■ THE TASK ■
Turn the stretch of the data below, from the line containing "Image resolution: width=1026" through the end of the data, into a JSON list of strings with one string per line. Skip blank lines and leave out the pictures.

■ AVAILABLE DATA ■
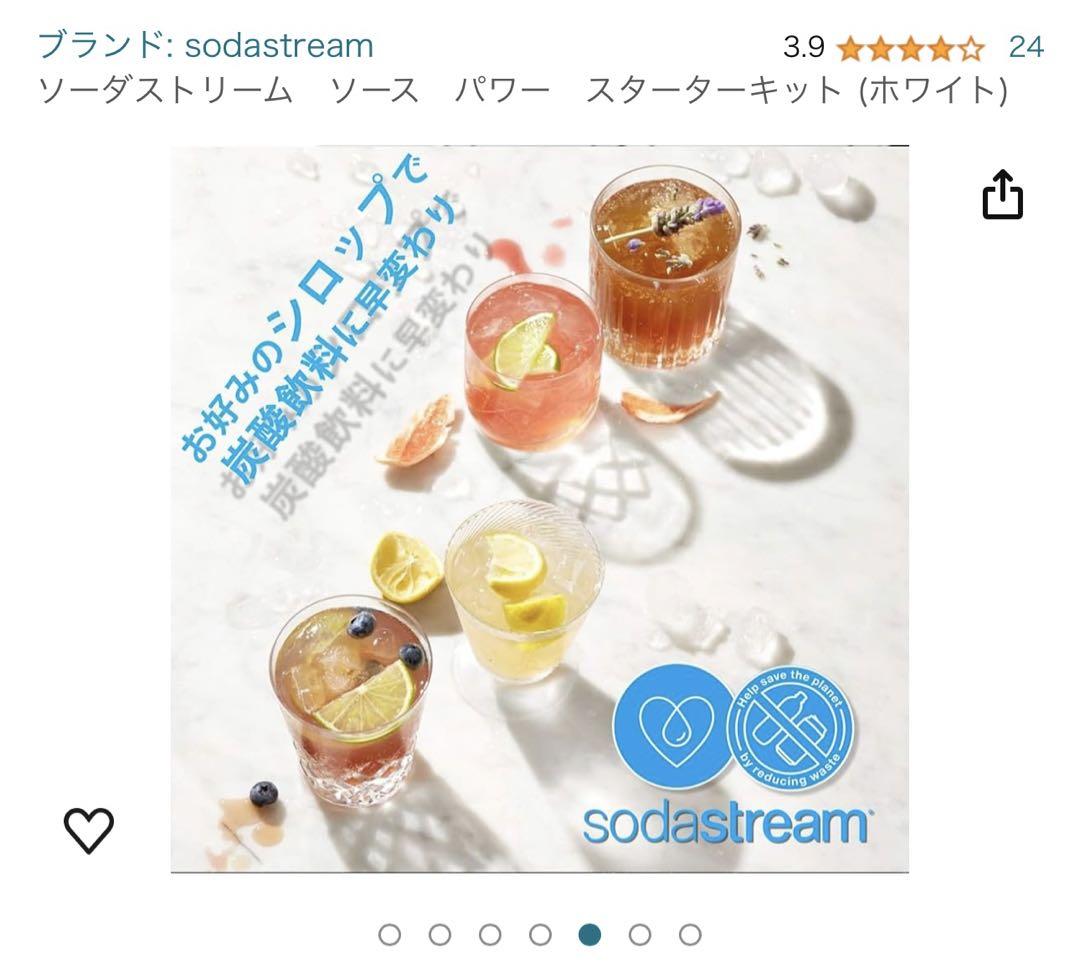Tap the first filled rating star
1080x964 pixels.
(x=851, y=49)

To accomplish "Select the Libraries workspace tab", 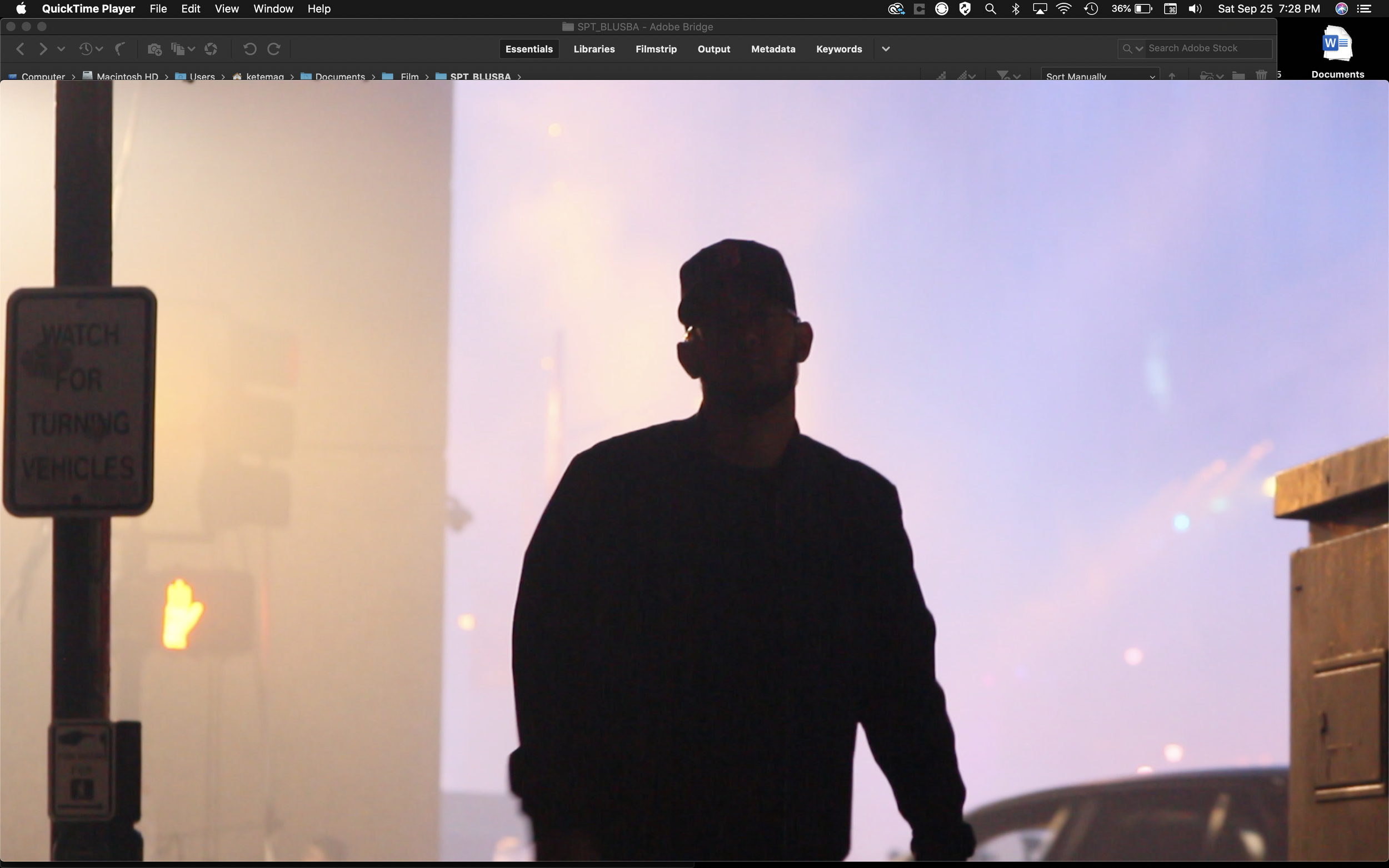I will tap(594, 49).
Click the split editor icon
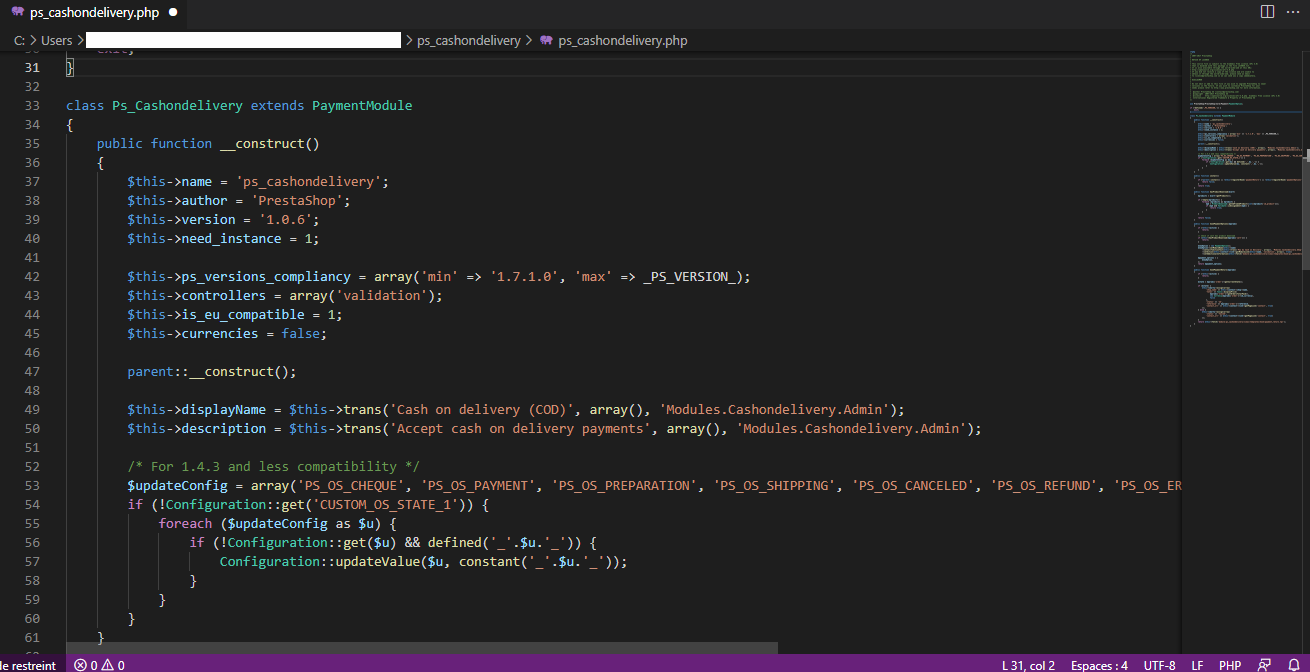 pyautogui.click(x=1267, y=12)
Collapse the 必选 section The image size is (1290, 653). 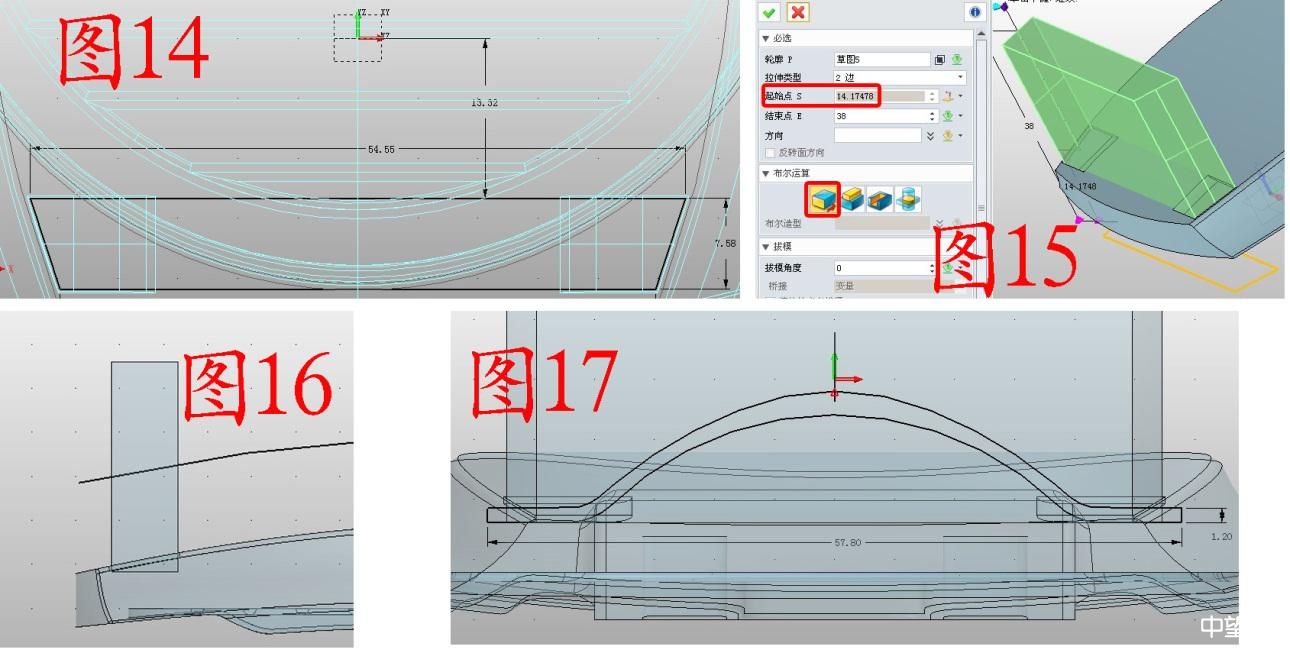(767, 38)
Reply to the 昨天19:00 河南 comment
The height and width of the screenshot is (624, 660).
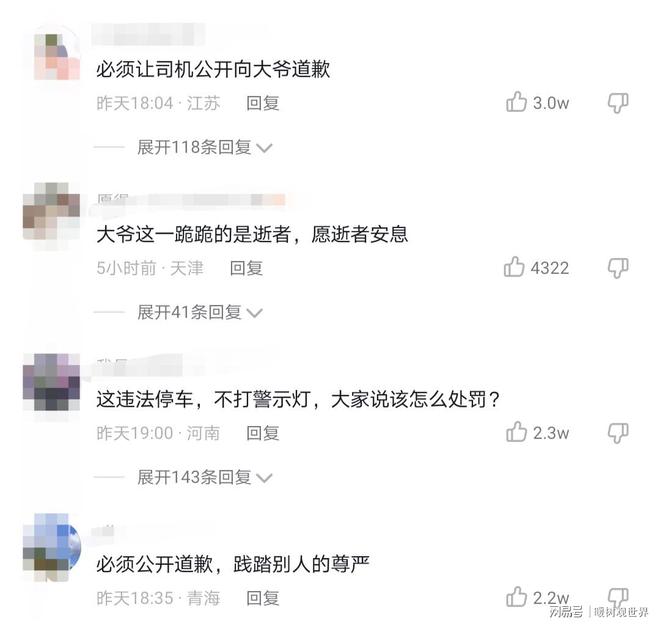coord(263,433)
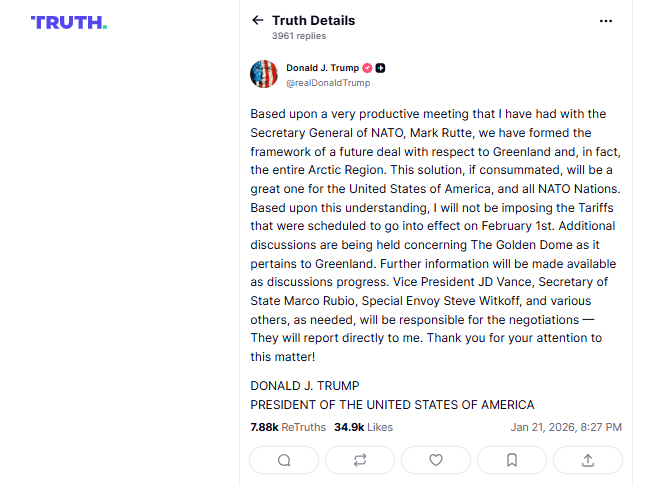Open the @realDonaldTrump handle link

(x=328, y=83)
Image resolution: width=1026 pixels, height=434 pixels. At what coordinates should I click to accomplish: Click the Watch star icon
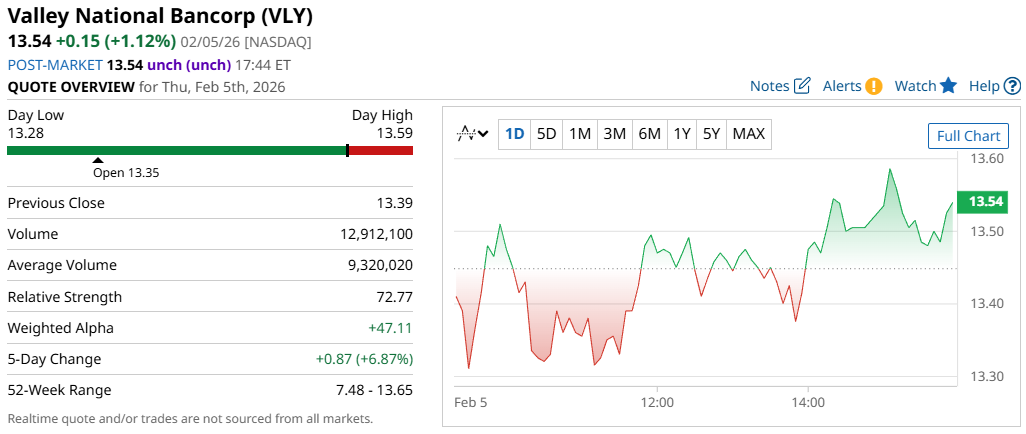pos(948,86)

■ THE COMPLETED TASK ■
[
  "Image resolution: width=1026 pixels, height=434 pixels. At what coordinates should I click to accomplish: Click the Watch star icon",
  "pos(948,86)"
]